Capital gains tax changes are already having an impact on wealth inequality – and vested interests are running scared | Greg Jericho
Guardian AU
•Wed, 24 Jun 2026 15:00:48 GMT
📰 What Happened
Economist Greg Jericho argues that the Albanese government's proposed changes to the capital gains tax (CGT) discount are already having a tangible impact on wealth inequality and the housing market, even before becoming law. Weekend house auction results and official taxation data, Jericho writes, reveal that the arguments from outraged conservatives are hollow. He appeared before a Senate committee into the tax changes as chief economist for the Australia Institute, reiterating his research showing that the 50% CGT discount was "ground zero of the housing affordability crisis." Opposition finance spokesperson Claire Chandler challenged this assertion during the hearing, arguing that deregulation of the banking system, RBA inflation targeting, and Basel accords played a bigger role. However, Jericho counters with data showing that dwelling prices remained stable for decades before the CGT discount was introduced, supporting his claim that the discount is the primary driver of housing unaffordability.
🔍 The Backstory
The Albanese government has proposed reducing the capital gains tax discount from 50% to 25% as part of broader housing affordability reforms, also including changes to negative gearing. The policy has faced fierce opposition from the Coalition, property industry groups, and some investors who argue it will distort the housing market and reduce investment. The Senate committee hearings were part of the legislative process. The CGT discount was introduced in 1999 under the Howard government, allowing property and asset investors to pay tax on only half of their capital gains if they held assets for more than 12 months. Economists have long debated its impact on housing affordability, with many arguing it incentivises property speculation and inflates prices.
🎯 Why It Matters
This analysis provides early evidence that the CGT changes may already be moderating housing market behaviour, challenging claims that they will have no effect or will harm the market. If correct, it suggests tax policy can be an effective tool for addressing housing affordability — one of Australia's most pressing economic and social issues — and that political opposition to such reforms may be driven more by vested interests than evidence.

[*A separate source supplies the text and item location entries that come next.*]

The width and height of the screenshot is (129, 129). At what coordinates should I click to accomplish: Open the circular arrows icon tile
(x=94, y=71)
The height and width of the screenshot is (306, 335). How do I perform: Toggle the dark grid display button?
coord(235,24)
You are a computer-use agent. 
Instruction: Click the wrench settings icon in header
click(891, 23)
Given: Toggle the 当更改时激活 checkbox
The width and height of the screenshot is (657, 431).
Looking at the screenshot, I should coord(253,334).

Economist Greg Jericho argues that the Albanese government's proposed changes to the capital gains tax (CGT) discount are already having a tangible impact on wealth inequality and the housing market, even before becoming law. Weekend house auction results and official taxation data, Jericho writes, reveal that the arguments from outraged conservatives are hollow. He appeared before a Senate committee into the tax changes as chief economist for the Australia Institute, reiterating his research showing that the 50% CGT discount was "ground zero of the housing affordability crisis." Opposition finance spokesperson Claire Chandler challenged this assertion during the hearing, arguing that deregulation of the banking system, RBA inflation targeting, and Basel accords played a bigger role. However, Jericho counters with data showing that dwelling prices remained stable for decades before the CGT discount was introduced, supporting his claim that the discount is the primary driver of housing unaffordability.

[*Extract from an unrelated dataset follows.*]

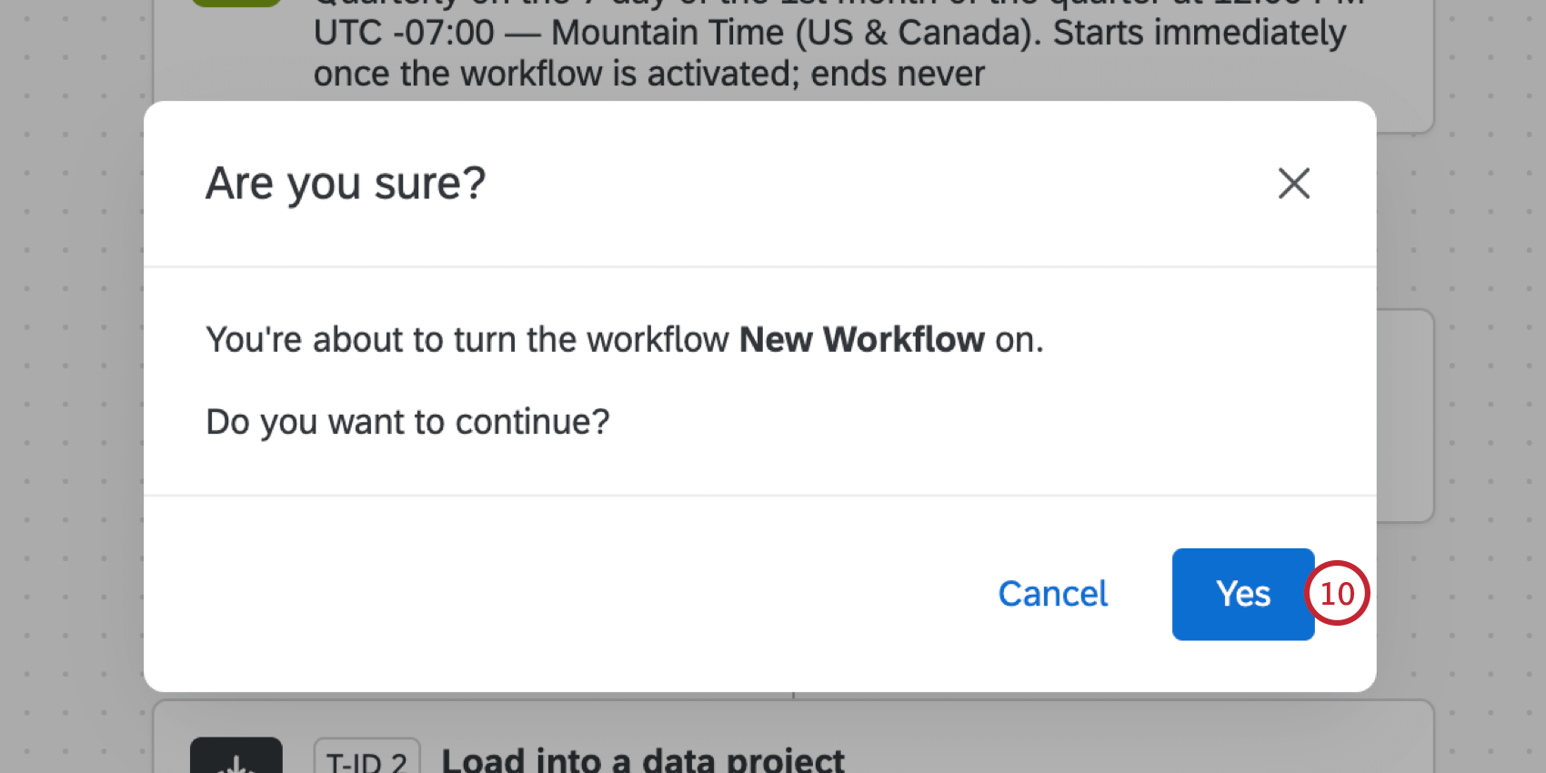This screenshot has width=1546, height=773.
Task: Click the bold New Workflow text
Action: tap(860, 339)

The Albanese government has proposed reducing the capital gains tax discount from 50% to 25% as part of broader housing affordability reforms, also including changes to negative gearing. The policy has faced fierce opposition from the Coalition, property industry groups, and some investors who argue it will distort the housing market and reduce investment. The Senate committee hearings were part of the legislative process. The CGT discount was introduced in 1999 under the Howard government, allowing property and asset investors to pay tax on only half of their capital gains if they held assets for more than 12 months. Economists have long debated its impact on housing affordability, with many arguing it incentivises property speculation and inflates prices.
This analysis provides early evidence that the CGT changes may already be moderating housing market behaviour, challenging claims that they will have no effect or will harm the market. If correct, it suggests tax policy can be an effective tool for addressing housing affordability — one of Australia's most pressing economic and social issues — and that political opposition to such reforms may be driven more by vested interests than evidence.